## Selected extract
-------------------------
US grocery sales could increase 20% as a result of Covid-19 – analysis

Investment research company Sanford Bernstein has suggested the Covid-19 virus could have major implications for the US grocery market.

By Leonie Barrie

Investment research company Sanford Bernstein reports US-centric food companies are experiencing a “major surge in demand” as the Covid-19 crisis leads to panic buying. 

It estimates a so-called “channel shift” could benefit food-at-home volume by around 20%.

Bernstein said: “Once this initial panic buying period is over, we will likely transition to a period where restaurant closures continue to support food-at-home consumption growth.”

At present, companies are stepping up production by increasing capacity utilisation, focusing on core SKUs, and switching to shipping whole pallets of single products instead of mixed assortments, it said. 

But Bernstein said the risk is, that if any plants are found to have infected workers they could immediately be closed until fully decontaminated.

It added: “Food production and grocery may be two of the least-disrupted sectors in the current coronavirus crisis, but this does not mean they are free from disruption and variation in the opportunities ahead.
-------------------------
## Extracted data
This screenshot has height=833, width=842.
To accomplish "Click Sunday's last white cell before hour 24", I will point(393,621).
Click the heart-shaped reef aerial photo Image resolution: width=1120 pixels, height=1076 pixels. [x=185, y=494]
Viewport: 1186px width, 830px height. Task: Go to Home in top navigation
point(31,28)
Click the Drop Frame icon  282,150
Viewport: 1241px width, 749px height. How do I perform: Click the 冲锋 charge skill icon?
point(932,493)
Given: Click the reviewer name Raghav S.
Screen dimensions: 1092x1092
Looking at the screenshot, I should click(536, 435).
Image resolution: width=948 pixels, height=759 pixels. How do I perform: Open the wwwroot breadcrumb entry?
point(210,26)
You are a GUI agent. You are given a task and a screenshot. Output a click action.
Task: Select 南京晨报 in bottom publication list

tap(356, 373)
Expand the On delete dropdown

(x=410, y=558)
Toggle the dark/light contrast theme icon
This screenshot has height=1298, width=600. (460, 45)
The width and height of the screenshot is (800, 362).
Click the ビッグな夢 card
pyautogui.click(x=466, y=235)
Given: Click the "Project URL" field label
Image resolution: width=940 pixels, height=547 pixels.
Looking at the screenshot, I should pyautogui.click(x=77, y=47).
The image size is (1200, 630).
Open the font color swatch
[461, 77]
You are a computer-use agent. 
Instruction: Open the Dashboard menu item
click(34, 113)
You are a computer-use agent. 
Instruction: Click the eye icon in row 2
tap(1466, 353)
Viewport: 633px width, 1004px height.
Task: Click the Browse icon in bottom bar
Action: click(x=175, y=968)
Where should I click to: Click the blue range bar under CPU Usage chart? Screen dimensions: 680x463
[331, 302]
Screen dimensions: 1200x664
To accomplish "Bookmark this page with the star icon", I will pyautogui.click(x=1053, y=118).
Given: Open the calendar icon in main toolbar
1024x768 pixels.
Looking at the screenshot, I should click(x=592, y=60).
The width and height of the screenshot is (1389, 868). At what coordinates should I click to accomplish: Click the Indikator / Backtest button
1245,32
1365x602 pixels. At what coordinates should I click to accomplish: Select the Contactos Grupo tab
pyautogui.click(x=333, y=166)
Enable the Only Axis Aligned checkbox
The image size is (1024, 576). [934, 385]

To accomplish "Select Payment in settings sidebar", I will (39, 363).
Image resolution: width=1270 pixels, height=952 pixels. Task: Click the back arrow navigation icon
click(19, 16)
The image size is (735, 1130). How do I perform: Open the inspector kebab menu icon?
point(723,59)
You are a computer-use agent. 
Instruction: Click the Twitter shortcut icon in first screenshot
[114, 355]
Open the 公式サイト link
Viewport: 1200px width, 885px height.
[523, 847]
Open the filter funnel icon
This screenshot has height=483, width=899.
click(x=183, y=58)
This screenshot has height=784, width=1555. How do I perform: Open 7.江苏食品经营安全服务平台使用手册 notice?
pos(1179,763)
-------------------------
## Work order
Please give what comes next in the article above on Covid-19 and US grocery sales, continuing from its last sentence and not from the data.

## Answer to the problem
“Our biggest concern is not about fundamental food security, rather it is about how well each company can leverage its (and its partners’) peak capabilities to mitigate simultaneous supply chain and consumer shocks.”

Turning to Europe, Bernstein believes what it describes as ‘phase two’ of the spread of the virus is “the real challenge”. 

It said this is where just 1% of infections leads to a 5%+ absent workforce.

“Retailers and suppliers will have to work together to keep the nation fed. But the industry is prepared for major disruption and plans are already in action,” it said.

Bernstein said it prefers UK “names” as they have “spare capacity to absorb extra demand, single geography focus and are in advanced stages of plans to mitigate supply chain disruption”.